Die weitläufigen Gänge und Tunnel der Befestigungsanlagen sind gut erhalten und teilweise rekonstruiert worden. Wer die vielen Stufen in Angriff nimmt, kann ein Panorama-Rundumblick über die südvogesische Stadt genießen. Beim Stadtspaziergang, den Löwe von Belfort stets im Blick, lässt sich die wechselvolle Geschichte Belforts vom Mittelalter bis Mitte des 20. Jahrhunderts nachspüren.
Ein historisches Kleinod und ich würde es sogar als „Geheimtipp“ betiteln, befindet sich nur ein paar Minuten außerhalb der Stadt. Die Grotte von Cravanche liegt gut versteckt in einem Waldstück und wird nur auf Nachfrage geöffnet – und wenn nicht gerade Fledermaussaison ist. Bei meinem Besuch erzählte die Gästeführerin über die Entdeckung der Höhle: Man hatte lediglich ein kleines Loch in den Felsen gesprengt und ließ einen Mann an einem Seil hinunter.
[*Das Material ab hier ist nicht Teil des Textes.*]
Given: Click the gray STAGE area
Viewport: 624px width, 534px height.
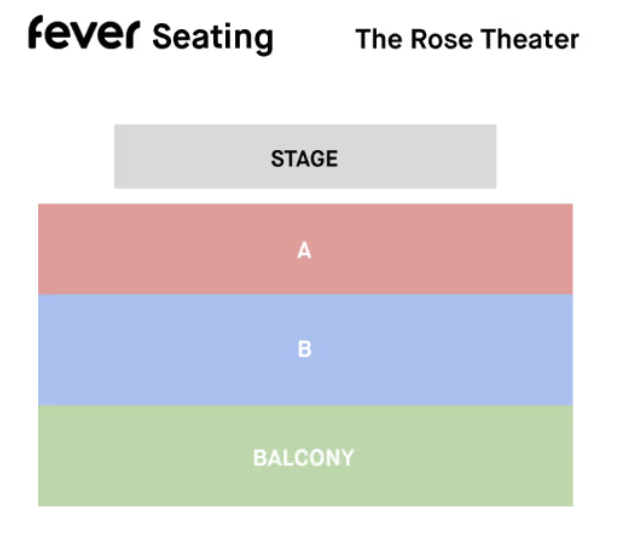Looking at the screenshot, I should (305, 156).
Nur mit einem kleinen Licht erschrak er fast zu Tode, als er erkannte, was das für eine Höhle war.
Belfort in den Südvogesen: Ein Stadt mit Historie und Charme




Erst nach einigen Gläsern Schnaps fand der Mann seine Worte wieder und berichtete von Mauern aus Knochen und dicht an dicht aufgereihten Schädeln. Die Grotte diente über Jahrhunderte hindurch verschiedenen Kulturen als Grabstätte.
Von den menschlichen Gebeinen ist heute allerdings nichts mehr zu sehen. Der Ort liegt ganz in der Nähe vom Zentrum in Belfort in den Südvogesen. Im Laufe der Zeit war die kleine Höhle unter anderem Müllhalde und Weinlager, bis sie mehr oder weniger wiederentdeckt wurde. Denn so richtig intensiv wird das Fleckchen im Wald nicht bespielt. Und: die Steine bewegen sich. Daher ist es unklar, wie lange überhaupt noch Besucher und Besucherinnen hineingelassen werden.